Trump later confirmed in the Rose Garden, "Absolutely I said that," while clarifying he hopes the partial shutdown doesn't last more than a few more days. He said it could be opened "very quickly" if they come to an agreement on the wall.

Two:

"We can call a national emergency [to build a border wall] because of the security of our country," Trump told reporters in the Rose Garden, during a lengthy and impromptu press conference.

"I may do it," he said, before adding, "If we can do it through a negotiated process, we're giving it a shot."

The Washington Post exemplifies the tenor of the MSM reaction, shrieking about "a rambling hour long news conference" and "little empathy" from the president for the Transportation Security Administration.  Seriously, the WaPo assigned three whole reporters to sob to Americans over the grope-happy TSA:

Real-life consequences of the shutdown are already beginning to seep in.  In one example Friday, union leaders said hundreds of Transportation Safety Administration workers at major airports nationwide are off the job because they can't afford to get to work, although a TSA spokesman said the absences aren't enough to affect airport security operations.  Millions of Americans also face delayed tax refunds and cuts to food stamps if the standoff drags into February.

This is the best they can do to frame a "shutdown apocalypse" narrative: airport security operating as normal and the prospect of some people maybe perhaps possibly "facing" "delayed" tax refunds – which is to say the government will hold the people's money hostage, interest-free, for even longer, or else hold off on sending out Earned Income Tax Credit welfare giveaways.

Trump's "national emergency" comment looks like an offhand remark.  As an indicator of practical policy, it probably doesn't mean much.  But it speaks volumes about Trump's superior understanding of the country's political landscape, inextricably intertwined with its entertainment landscape.

Here are three things Trump understands about most Americans that the exploding-head liberal media don't:

1. They want the wall built.  Brian Kolfage's "build the wall" GoFundMe is pushing $20 million.

2. They love the spectacle and the drama of Trump's barbs and zingers.  "Civility" is something for thickly bespectacled pajama boys and NeverTrump thumb-suckers to obsess over.  The rest of the country is pulling the popcorn out of the microwave.

3. A partial shutdown simply does not bother most Americans.  It takes tremendous tone-deafness to fret to the heartland over how the USA will ever function without the TSA or the IRS.  For most people, a government at 75 percent capacity is a Christmas present.

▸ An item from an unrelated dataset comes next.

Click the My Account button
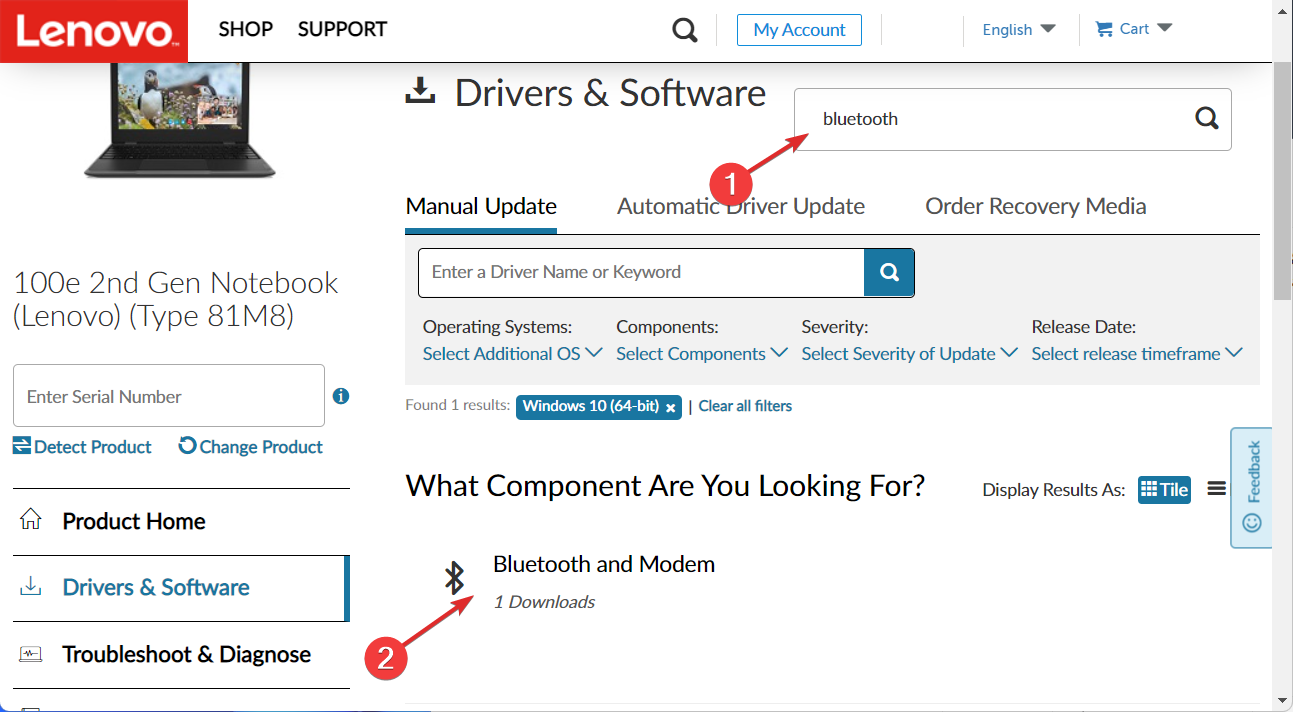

Thomas Lifson made the point yesterday that an eternal shutdown will hurt Democrats much more than Republicans, as the hold on paychecks for federal workers, a major Dem constituency, becomes unbearable.  Lifson speculates, astutely, that Trump knows this.  With Schumer and Pelosi backed up against the wall, Trump can say any inflammatory thing he wants to.  Hysterical shriekers like the three stooges at the Washington Post will lavish him with free air time, and red America will lap it up and beg the president for more.

Republicans could have pulled similar results out of Obama's shutdown in 2013, wherein the Light-Bringer blocked World War II veterans from their own open-air memorial in order to preserve massive forced taxpayer subsidies for the dismemberment of human children.  But they didn't have the stones, and the media ran roughshod over them.

Trump's departure from the spineless, bland, pinkies-out Republican status quo is a delight to watch.  It's also a national emergency for once-complacent Democrats.